**ACTIVITIES:**
A. According to the article about Ryan McNeilan, what role does he now have with the Versailles team?
B. Please explain, using the article about Ryan McNeilan, why the writer finds it hard to believe McNeilan is 35 years old.

──────── TEXT EXCERPT ────────

Twenty years ago I wrote about him as the fullback on Al Hetrick’s last Versailles championship team. Now, Ryan McNeilan is the team doctor, and young enough to still have a feel for competition.
Versailles, OH – He says he’s 35 years old. That can’t possibly be.
Twenty years ago – not even – I was writing about Ryan McNeilan as a member of the last Versailles football team to win a state title, and Al Hetrick’s last, as a member of the 2003 Tigers. I remember him playing fullback on that team with Kyle Gehle, Ben Shappie, Bart Schmitz, and others. I remember Hetrick once telling me that McNeilan was one of the most dependable athletes he’d ever coached, the personification of the term, ‘do your job’.
And now?
Funny how time, and change, works. McNeilan is still on the sidelines with Versailles, only now as the team’s doctor. Dr. Ryan McNeilan is an orthopedic surgeon and a member of the Wilson Health Orthopedics staff, in Sidney, dependable as ever, just doing a different job from a different position.

──────── DATASET SECTION ────────

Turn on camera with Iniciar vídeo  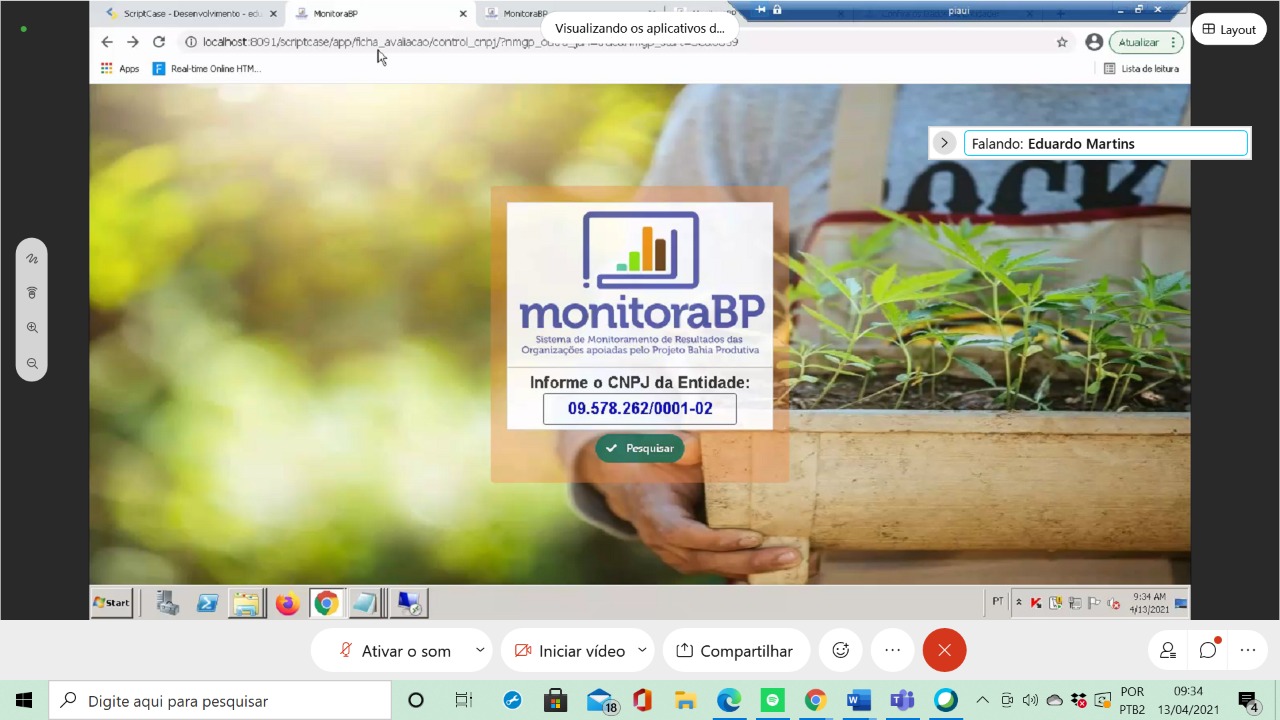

────────

**ANSWERS BELOW:**
A. He is the team's doctor.

B. The writer covered McNeilan as a player less than twenty years earlier. He was the fullback on the 2003 Versailles team, the last Versailles team to win a state title and Al Hetrick's last.